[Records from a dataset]
######

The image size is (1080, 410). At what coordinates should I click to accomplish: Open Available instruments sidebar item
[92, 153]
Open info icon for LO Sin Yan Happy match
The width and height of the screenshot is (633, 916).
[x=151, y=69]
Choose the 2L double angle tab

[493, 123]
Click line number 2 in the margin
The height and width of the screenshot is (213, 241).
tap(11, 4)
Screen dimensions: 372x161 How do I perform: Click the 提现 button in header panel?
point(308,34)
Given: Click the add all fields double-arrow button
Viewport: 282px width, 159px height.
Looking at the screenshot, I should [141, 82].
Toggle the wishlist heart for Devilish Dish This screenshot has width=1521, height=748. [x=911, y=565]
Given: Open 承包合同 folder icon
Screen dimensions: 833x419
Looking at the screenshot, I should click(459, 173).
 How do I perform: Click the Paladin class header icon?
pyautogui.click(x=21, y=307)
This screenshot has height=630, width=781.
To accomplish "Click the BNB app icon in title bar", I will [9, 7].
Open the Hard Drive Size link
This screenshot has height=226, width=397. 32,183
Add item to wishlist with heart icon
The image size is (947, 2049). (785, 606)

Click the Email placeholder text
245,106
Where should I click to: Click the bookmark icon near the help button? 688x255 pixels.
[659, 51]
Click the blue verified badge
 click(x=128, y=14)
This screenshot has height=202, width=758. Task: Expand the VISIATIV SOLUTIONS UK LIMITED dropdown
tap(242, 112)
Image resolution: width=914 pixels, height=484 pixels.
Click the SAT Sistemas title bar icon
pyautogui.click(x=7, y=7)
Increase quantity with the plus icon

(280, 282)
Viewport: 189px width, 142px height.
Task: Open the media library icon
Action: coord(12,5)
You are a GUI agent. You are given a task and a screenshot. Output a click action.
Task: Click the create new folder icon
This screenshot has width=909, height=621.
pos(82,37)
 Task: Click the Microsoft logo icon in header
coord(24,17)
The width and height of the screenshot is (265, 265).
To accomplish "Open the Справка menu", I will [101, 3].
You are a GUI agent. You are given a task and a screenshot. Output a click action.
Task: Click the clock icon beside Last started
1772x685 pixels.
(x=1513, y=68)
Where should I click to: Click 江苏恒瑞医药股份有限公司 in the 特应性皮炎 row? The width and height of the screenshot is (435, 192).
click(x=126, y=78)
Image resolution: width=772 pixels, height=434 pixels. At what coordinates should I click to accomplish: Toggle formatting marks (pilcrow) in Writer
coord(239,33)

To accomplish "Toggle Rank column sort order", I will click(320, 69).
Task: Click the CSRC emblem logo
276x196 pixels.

######

• WORK ORDER
Set down all of the entries exactly, please.

• TASK ANSWER
The image size is (1080, 410). At what coordinates should I click to accomplish: Open Available instruments sidebar item
[92, 153]
Open info icon for LO Sin Yan Happy match
The width and height of the screenshot is (633, 916).
[x=151, y=69]
Choose the 2L double angle tab

[493, 123]
Click line number 2 in the margin
The height and width of the screenshot is (213, 241).
tap(11, 4)
Screen dimensions: 372x161 How do I perform: Click the 提现 button in header panel?
point(308,34)
Given: Click the add all fields double-arrow button
Viewport: 282px width, 159px height.
Looking at the screenshot, I should [141, 82].
Toggle the wishlist heart for Devilish Dish This screenshot has width=1521, height=748. [x=911, y=565]
Given: Open 承包合同 folder icon
Screen dimensions: 833x419
Looking at the screenshot, I should click(459, 173).
 How do I perform: Click the Paladin class header icon?
pyautogui.click(x=21, y=307)
This screenshot has height=630, width=781.
To accomplish "Click the BNB app icon in title bar", I will [9, 7].
Open the Hard Drive Size link
This screenshot has height=226, width=397. 32,183
Add item to wishlist with heart icon
The image size is (947, 2049). (785, 606)

Click the Email placeholder text
245,106
Where should I click to: Click the bookmark icon near the help button? 688x255 pixels.
[659, 51]
Click the blue verified badge
 click(x=128, y=14)
This screenshot has height=202, width=758. Task: Expand the VISIATIV SOLUTIONS UK LIMITED dropdown
tap(242, 112)
Image resolution: width=914 pixels, height=484 pixels.
Click the SAT Sistemas title bar icon
pyautogui.click(x=7, y=7)
Increase quantity with the plus icon

(280, 282)
Viewport: 189px width, 142px height.
Task: Open the media library icon
Action: coord(12,5)
You are a GUI agent. You are given a task and a screenshot. Output a click action.
Task: Click the create new folder icon
This screenshot has width=909, height=621.
pos(82,37)
 Task: Click the Microsoft logo icon in header
coord(24,17)
The width and height of the screenshot is (265, 265).
To accomplish "Open the Справка menu", I will [101, 3].
You are a GUI agent. You are given a task and a screenshot. Output a click action.
Task: Click the clock icon beside Last started
1772x685 pixels.
(x=1513, y=68)
Where should I click to: Click 江苏恒瑞医药股份有限公司 in the 特应性皮炎 row? The width and height of the screenshot is (435, 192).
click(x=126, y=78)
Image resolution: width=772 pixels, height=434 pixels. At what coordinates should I click to accomplish: Toggle formatting marks (pilcrow) in Writer
coord(239,33)

To accomplish "Toggle Rank column sort order", I will click(320, 69).
Task: Click the CSRC emblem logo
276x196 pixels.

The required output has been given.